═════ Information shown

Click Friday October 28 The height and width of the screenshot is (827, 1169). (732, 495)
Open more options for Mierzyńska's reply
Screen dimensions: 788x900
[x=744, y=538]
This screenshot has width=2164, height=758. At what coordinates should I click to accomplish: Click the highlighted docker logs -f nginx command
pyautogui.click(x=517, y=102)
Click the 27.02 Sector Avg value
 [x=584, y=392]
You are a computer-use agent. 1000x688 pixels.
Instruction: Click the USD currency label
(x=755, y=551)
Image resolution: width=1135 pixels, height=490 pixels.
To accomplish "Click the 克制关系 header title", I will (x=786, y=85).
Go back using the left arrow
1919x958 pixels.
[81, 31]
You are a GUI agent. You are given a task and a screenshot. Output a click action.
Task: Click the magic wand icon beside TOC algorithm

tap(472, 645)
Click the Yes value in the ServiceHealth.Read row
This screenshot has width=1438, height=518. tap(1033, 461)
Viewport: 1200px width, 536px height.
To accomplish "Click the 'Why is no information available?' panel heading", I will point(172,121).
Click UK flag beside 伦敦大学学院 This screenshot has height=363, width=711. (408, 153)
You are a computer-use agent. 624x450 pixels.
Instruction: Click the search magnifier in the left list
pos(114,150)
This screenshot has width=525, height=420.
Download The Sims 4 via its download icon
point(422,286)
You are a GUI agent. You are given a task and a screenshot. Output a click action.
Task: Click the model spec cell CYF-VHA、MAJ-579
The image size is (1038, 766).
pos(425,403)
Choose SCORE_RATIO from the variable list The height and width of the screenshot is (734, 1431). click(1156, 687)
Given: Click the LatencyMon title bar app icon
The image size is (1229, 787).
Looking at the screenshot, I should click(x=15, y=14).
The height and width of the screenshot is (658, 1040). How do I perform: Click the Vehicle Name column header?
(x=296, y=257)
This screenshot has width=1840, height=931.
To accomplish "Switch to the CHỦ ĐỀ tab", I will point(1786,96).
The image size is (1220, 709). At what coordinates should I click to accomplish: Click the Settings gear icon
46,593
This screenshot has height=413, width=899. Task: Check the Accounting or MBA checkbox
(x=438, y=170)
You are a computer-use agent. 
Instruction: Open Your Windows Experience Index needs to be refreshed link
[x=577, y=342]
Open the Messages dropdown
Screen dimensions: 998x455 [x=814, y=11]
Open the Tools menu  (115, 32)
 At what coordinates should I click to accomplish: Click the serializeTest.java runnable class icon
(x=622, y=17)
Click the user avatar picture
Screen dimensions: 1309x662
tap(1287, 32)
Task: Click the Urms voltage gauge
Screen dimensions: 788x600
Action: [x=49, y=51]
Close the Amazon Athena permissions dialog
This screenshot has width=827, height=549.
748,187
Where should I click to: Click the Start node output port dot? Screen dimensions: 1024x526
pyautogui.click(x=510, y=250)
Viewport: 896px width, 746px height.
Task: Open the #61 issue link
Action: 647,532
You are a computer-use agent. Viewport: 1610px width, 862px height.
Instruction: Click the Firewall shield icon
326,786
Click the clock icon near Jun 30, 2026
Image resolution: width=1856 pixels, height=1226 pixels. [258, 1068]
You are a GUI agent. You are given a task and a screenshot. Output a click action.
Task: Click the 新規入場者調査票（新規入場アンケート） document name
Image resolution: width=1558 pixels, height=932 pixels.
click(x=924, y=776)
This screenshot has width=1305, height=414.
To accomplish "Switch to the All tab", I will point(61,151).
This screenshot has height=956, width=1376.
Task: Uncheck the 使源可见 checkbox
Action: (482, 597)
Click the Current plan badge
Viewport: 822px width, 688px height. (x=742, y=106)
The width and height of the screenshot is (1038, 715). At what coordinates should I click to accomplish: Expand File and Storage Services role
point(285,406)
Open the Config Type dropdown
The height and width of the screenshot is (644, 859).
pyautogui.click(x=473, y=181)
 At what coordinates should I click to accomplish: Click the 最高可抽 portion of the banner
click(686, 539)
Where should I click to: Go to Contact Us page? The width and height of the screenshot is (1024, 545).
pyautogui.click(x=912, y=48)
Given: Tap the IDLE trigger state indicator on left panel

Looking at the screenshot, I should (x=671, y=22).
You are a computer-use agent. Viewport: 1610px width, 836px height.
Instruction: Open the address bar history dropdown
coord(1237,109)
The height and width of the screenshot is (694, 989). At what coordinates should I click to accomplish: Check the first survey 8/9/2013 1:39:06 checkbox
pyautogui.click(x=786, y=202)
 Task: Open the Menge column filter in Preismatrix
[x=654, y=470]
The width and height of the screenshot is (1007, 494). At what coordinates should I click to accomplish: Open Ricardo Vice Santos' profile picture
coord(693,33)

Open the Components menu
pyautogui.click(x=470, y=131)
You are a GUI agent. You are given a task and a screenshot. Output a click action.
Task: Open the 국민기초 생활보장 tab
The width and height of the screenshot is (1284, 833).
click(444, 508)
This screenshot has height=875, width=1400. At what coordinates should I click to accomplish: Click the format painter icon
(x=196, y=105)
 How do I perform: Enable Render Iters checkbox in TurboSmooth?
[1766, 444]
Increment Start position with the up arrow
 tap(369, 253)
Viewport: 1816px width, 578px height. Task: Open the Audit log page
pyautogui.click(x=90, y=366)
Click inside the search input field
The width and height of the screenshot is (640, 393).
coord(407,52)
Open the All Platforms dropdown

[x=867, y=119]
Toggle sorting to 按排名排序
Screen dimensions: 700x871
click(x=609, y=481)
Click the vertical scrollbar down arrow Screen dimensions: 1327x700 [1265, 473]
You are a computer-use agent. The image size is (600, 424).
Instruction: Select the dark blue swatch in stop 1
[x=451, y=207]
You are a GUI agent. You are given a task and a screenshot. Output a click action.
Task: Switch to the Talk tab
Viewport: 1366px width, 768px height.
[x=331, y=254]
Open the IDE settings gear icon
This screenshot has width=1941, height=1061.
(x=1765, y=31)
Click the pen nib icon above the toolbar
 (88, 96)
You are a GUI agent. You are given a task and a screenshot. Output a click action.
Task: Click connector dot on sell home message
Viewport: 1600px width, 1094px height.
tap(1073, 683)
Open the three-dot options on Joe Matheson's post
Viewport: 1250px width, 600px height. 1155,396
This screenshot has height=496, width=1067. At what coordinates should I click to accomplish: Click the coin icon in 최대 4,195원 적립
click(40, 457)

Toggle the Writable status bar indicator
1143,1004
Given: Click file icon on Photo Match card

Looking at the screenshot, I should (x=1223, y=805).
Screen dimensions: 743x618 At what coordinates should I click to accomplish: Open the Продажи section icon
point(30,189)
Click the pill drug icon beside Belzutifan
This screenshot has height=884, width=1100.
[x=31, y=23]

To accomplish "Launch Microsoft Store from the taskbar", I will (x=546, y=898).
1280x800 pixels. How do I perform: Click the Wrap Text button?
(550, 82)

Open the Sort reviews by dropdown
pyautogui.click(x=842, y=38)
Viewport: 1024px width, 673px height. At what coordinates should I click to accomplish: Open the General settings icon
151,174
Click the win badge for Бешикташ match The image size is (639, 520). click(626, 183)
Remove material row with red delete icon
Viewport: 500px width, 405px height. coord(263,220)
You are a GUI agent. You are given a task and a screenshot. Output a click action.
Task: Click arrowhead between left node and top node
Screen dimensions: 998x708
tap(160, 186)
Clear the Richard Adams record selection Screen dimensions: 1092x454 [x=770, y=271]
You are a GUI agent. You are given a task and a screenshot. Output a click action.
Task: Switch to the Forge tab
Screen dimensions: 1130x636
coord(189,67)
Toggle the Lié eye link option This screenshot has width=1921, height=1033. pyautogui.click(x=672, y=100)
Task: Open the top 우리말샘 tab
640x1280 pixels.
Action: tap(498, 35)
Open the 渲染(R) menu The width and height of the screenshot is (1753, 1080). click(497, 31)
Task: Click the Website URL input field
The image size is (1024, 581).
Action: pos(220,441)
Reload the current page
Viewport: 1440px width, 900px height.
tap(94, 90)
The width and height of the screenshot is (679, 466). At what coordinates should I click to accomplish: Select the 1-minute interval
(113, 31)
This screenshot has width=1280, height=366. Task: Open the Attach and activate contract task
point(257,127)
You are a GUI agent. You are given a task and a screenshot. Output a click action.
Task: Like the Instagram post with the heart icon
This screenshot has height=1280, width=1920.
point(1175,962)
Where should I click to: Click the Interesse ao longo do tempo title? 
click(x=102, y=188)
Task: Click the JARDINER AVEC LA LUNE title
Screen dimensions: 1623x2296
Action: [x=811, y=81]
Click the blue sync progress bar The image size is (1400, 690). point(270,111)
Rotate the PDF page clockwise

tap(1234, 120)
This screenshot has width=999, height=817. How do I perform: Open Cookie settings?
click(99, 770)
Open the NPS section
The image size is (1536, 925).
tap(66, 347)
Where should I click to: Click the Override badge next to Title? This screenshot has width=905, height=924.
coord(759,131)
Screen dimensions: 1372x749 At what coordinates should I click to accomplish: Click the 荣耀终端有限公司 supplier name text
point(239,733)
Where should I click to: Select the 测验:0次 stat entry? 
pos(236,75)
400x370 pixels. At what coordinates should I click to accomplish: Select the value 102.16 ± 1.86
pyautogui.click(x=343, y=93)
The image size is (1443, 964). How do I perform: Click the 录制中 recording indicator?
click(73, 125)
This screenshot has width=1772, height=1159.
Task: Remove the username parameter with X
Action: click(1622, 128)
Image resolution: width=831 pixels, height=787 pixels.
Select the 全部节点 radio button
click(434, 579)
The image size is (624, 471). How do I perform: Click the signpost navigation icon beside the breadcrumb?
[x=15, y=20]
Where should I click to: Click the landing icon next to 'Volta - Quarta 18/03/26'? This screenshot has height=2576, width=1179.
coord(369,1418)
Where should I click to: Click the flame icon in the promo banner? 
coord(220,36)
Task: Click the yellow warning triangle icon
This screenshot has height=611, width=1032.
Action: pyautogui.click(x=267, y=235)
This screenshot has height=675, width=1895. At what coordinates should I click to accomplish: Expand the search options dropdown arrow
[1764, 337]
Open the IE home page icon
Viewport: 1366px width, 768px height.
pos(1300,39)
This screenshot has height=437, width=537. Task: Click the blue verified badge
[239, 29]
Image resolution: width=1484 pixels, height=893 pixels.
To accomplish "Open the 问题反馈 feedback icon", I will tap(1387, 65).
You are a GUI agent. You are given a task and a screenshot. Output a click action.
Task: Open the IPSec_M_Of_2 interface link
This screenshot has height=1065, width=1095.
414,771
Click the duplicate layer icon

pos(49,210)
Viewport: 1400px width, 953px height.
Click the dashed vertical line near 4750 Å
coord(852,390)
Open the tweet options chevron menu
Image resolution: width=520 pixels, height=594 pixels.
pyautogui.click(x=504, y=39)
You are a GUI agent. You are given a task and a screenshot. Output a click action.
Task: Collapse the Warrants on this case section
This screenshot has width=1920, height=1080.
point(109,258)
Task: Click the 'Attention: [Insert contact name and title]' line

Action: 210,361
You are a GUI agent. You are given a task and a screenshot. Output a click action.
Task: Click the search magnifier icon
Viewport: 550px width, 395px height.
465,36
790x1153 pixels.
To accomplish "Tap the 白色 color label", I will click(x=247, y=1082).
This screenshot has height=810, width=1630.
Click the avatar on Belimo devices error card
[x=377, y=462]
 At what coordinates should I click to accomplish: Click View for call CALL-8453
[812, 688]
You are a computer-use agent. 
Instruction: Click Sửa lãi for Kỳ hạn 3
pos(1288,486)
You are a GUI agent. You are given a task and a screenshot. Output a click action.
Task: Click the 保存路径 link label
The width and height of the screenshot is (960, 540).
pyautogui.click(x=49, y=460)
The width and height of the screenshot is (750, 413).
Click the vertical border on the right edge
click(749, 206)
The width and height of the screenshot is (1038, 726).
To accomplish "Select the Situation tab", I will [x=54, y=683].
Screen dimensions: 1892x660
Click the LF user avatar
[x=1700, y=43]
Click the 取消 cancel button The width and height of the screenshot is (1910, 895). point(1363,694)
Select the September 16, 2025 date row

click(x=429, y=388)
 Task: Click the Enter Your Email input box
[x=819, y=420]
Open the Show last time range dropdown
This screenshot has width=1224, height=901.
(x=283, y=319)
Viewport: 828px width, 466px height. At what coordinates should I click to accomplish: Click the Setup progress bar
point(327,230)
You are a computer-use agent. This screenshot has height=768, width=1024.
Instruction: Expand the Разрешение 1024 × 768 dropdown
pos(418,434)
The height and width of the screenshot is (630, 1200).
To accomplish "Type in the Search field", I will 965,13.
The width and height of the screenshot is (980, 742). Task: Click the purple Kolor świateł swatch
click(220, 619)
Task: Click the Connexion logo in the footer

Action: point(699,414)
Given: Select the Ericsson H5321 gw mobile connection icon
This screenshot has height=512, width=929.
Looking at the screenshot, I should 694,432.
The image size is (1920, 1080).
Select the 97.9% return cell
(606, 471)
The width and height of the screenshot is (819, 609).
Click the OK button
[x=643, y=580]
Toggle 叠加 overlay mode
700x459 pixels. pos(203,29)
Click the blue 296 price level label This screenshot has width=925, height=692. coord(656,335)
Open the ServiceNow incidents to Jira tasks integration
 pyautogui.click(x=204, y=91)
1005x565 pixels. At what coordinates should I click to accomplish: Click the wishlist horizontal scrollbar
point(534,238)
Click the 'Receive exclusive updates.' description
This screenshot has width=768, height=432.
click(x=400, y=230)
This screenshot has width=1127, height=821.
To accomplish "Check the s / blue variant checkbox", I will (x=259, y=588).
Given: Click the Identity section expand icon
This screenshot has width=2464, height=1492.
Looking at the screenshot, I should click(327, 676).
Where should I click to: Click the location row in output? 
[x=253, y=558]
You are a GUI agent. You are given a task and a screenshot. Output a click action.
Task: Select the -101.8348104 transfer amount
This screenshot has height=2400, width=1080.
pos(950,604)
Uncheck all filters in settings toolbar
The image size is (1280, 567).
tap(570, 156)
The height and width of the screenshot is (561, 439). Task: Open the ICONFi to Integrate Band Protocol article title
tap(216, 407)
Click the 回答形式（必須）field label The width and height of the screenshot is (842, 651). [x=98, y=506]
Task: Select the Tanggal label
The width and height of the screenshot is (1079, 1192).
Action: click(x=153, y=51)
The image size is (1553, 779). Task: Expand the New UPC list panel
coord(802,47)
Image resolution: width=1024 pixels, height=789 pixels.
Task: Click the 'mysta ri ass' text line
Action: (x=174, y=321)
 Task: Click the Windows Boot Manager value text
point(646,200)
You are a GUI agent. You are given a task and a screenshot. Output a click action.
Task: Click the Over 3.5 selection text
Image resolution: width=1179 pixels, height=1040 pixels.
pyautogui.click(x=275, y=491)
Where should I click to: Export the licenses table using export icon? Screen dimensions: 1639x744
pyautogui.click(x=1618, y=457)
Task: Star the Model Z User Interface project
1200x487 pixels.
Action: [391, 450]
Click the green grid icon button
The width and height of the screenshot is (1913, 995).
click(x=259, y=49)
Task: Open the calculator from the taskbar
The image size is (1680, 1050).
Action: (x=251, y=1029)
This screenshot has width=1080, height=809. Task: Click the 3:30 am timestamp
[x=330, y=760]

══════════

#### [What needs to be done]
Look through the records above and please copy every line in which the string "computer" occurs.

#### [Exercise answer]
You are a computer-use agent. 1000x688 pixels.
You are a computer-use agent. 624x450 pixels.
You are a computer-use agent. 
You are a computer-use agent. Viewport: 1610px width, 862px height.
You are a computer-use agent. Viewport: 1610px width, 836px height.
You are a computer-use agent. The image size is (600, 424).
You are a computer-use agent. 
You are a computer-use agent. This screenshot has height=768, width=1024.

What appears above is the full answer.